HAICOSYSTEM: An Ecosystem for Sandboxing Safety Risks in Human-AI Interactions

Xuhui Zhou,Hyunwoo Kim,Faeze Brahman,Liwei Jiang,Hao Zhu,Ximing Lu,Frank Xu,Bill Yuchen Lin,Yejin Choi,Niloofar Mireshghallah,Ronan Le Bras,Maarten Sap

from arxiv, Both the second and third authors contributed equally

AI agents are increasingly autonomous in their interactions with human users and tools, leading to increased interactional safety risks. We present HAICOSYSTEM, a framework examining AI agent safety within diverse and complex social interactions. HAICOSYSTEM features a modular sandbox environment that simulates multi-turn interactions between human users and AI agents, where the AI agents are equipped with a variety of tools (e.g., patient management platforms) to navigate diverse scenarios (e.g., a user attempting to access other patients' profiles). To examine the safety of AI agents in these interactions, we develop a comprehensive multi-dimensional evaluation framework that uses metrics covering operational, content-related, societal, and legal risks. Through running 1840 simulations based on 92 scenarios across seven domains (e.g., healthcare, finance, education), we demonstrate that HAICOSYSTEM can emulate realistic user-AI interactions and complex tool use by AI agents. Our experiments show that state-of-the-art LLMs, both proprietary and open-sourced, exhibit safety risks in over 50\% cases, with models generally showing higher risks when interacting with simulated malicious users. Our findings highlight the ongoing challenge of building agents that can safely navigate complex interactions, particularly when faced with malicious users. To foster the AI agent safety ecosystem, we release a code platform that allows practitioners to create custom scenarios, simulate interactions, and evaluate the safety and performance of their agents.

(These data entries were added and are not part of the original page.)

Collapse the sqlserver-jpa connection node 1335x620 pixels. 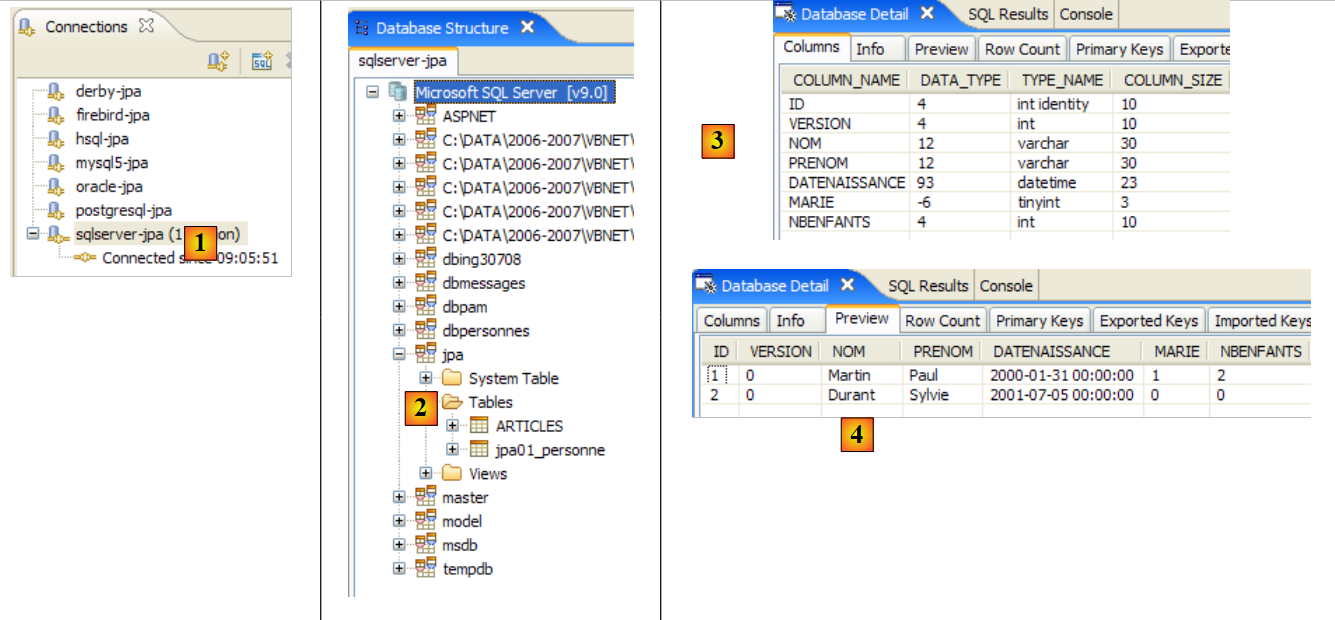[x=32, y=234]
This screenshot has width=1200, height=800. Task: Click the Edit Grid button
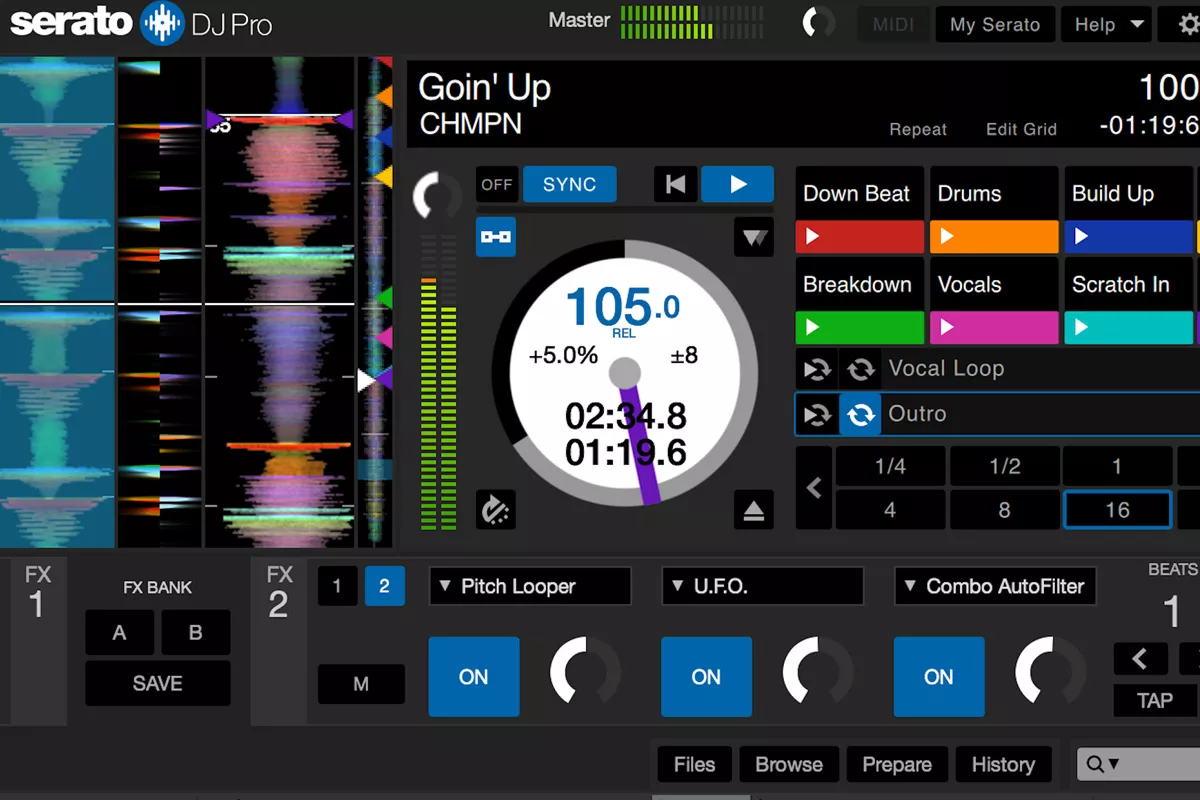1021,129
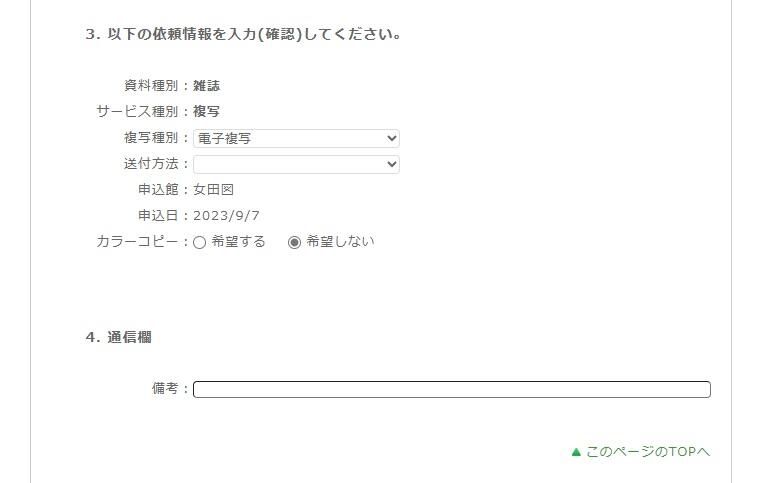Expand the empty 送付方法 dropdown
Viewport: 760px width, 483px height.
pos(296,164)
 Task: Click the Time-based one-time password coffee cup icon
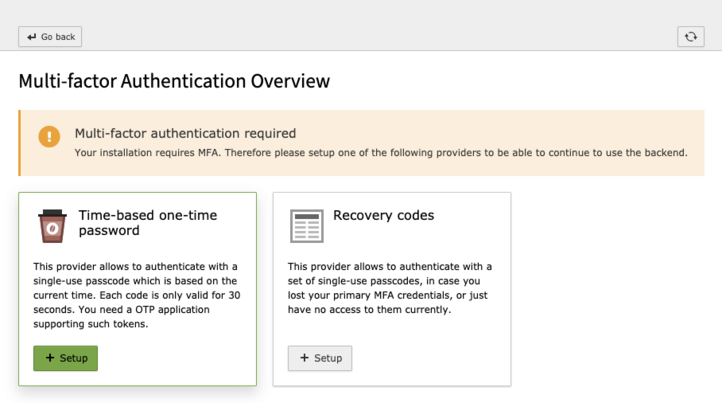point(52,226)
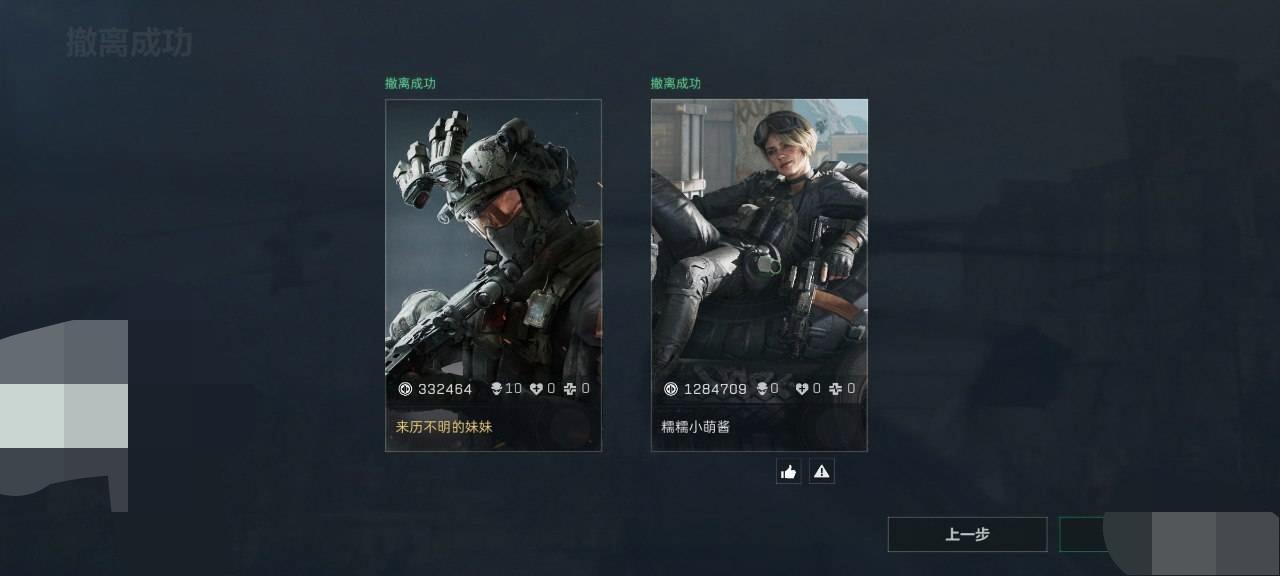Give a thumbs-up to teammate 糯糯小萌酱
The width and height of the screenshot is (1280, 576).
pos(789,471)
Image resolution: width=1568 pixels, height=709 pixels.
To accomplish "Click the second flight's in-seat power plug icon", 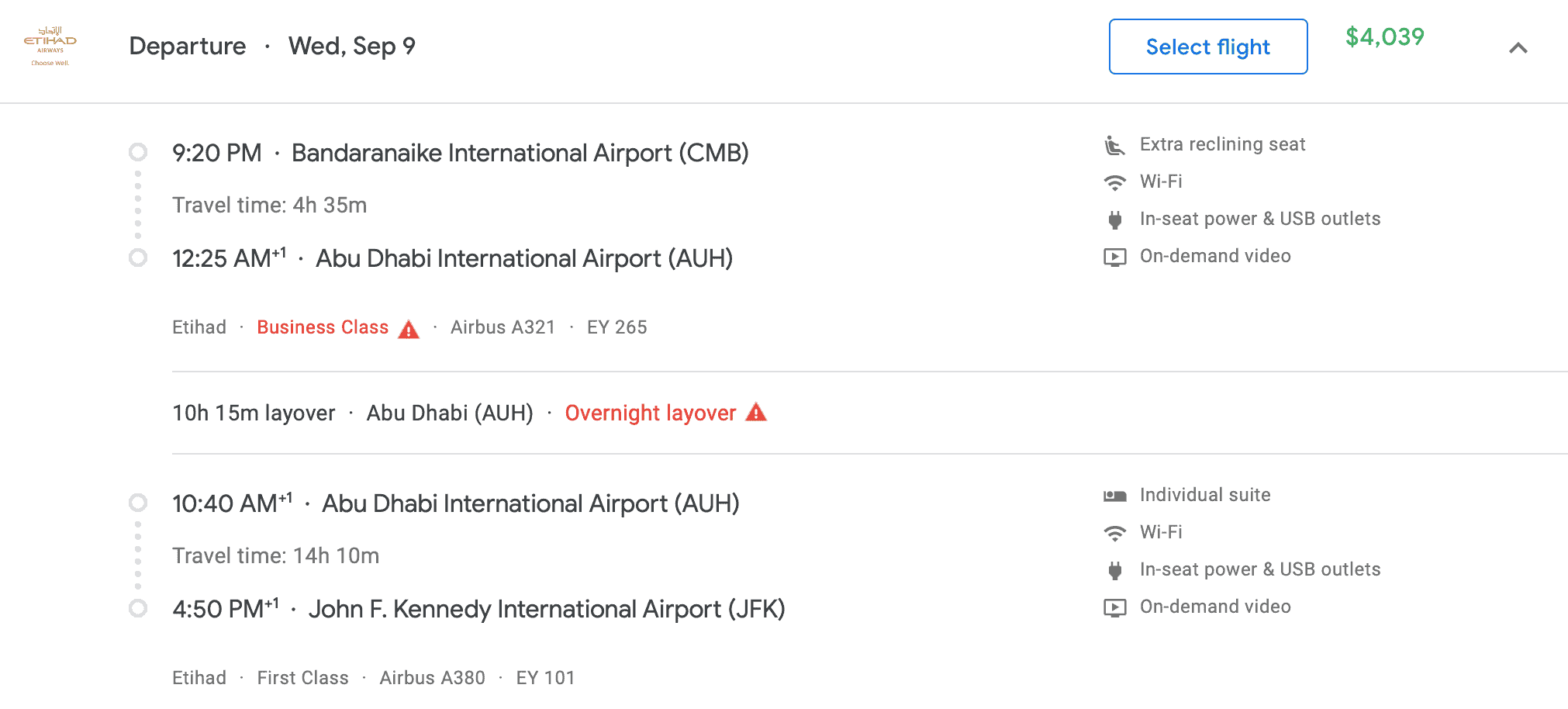I will point(1114,570).
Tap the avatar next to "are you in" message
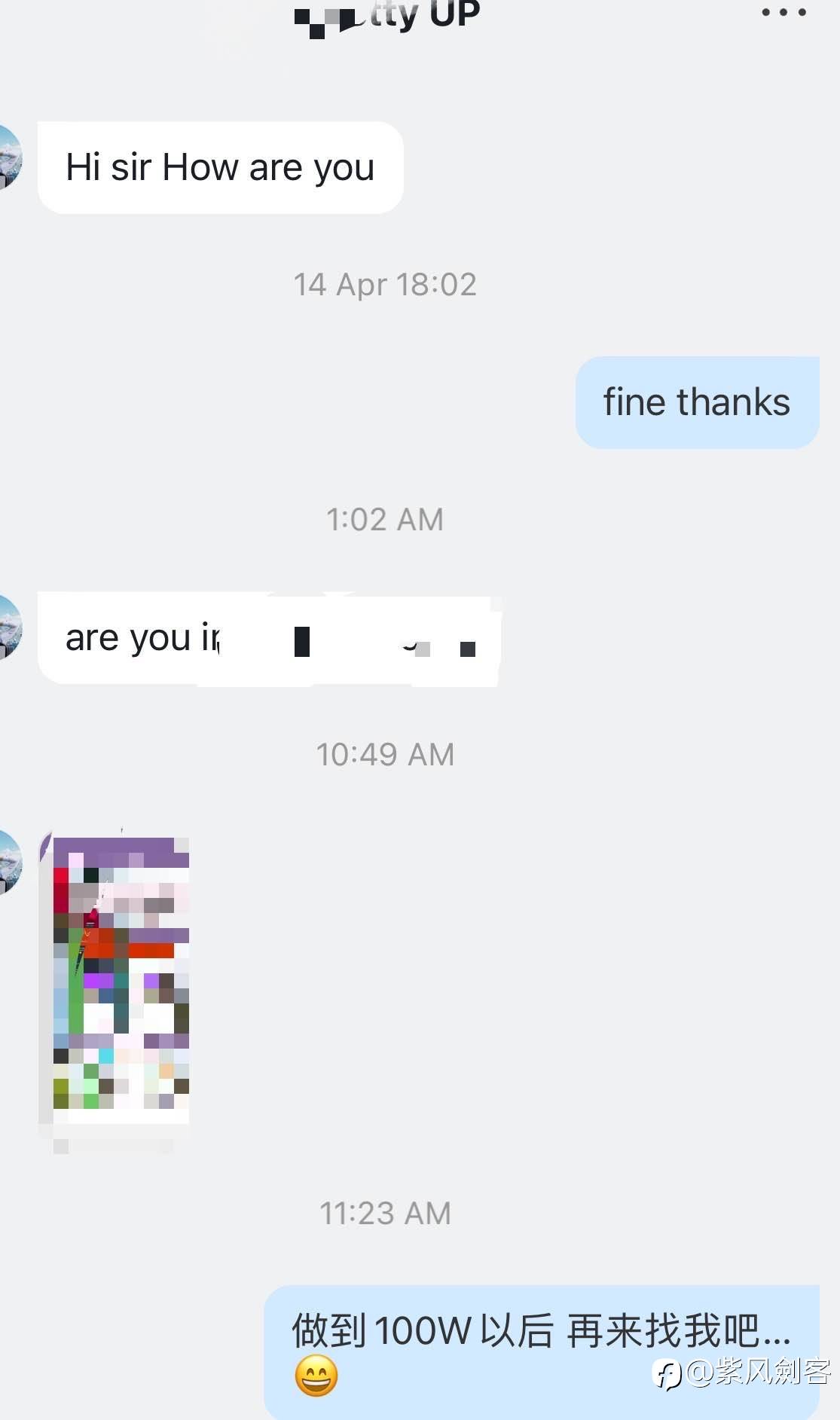Viewport: 840px width, 1420px height. 11,628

翻译：人工智能代理在与人类用户和工具的交互中日益自主，这导致交互安全风险不断增加。我们提出了HAICOSYSTEM，这是一个在多样且复杂的社会交互中检验人工智能代理安全性的框架。HAICOSYSTEM采用模块化沙箱环境，模拟人类用户与人工智能代理之间的多轮交互。在该环境中，人工智能代理配备多种工具（例如患者管理平台），以应对多样化的场景（例如用户试图访问其他患者的档案）。为了检验人工智能代理在这些交互中的安全性，我们开发了一个全面的多维度评估框架，该框架使用的指标涵盖操作风险、内容相关风险、社会风险和法律风险。通过在七个领域（例如医疗保健、金融、教育）基于92个场景运行1840次模拟，我们证明HAICOSYSTEM能够模拟真实的用户-人工智能交互以及人工智能代理对复杂工具的使用。我们的实验表明，无论是专有模型还是开源模型，最先进的大语言模型在超过50%的案例中均表现出安全风险，且模型在与模拟恶意用户交互时通常表现出更高的风险。我们的研究结果突显了构建能够安全驾驭复杂交互，尤其是在面对恶意用户时的人工智能代理所面临的持续挑战。为了促进人工智能代理安全生态系统的发展，我们发布了一个代码平台，允许从业者创建自定义场景、模拟交互并评估其代理的安全性和性能。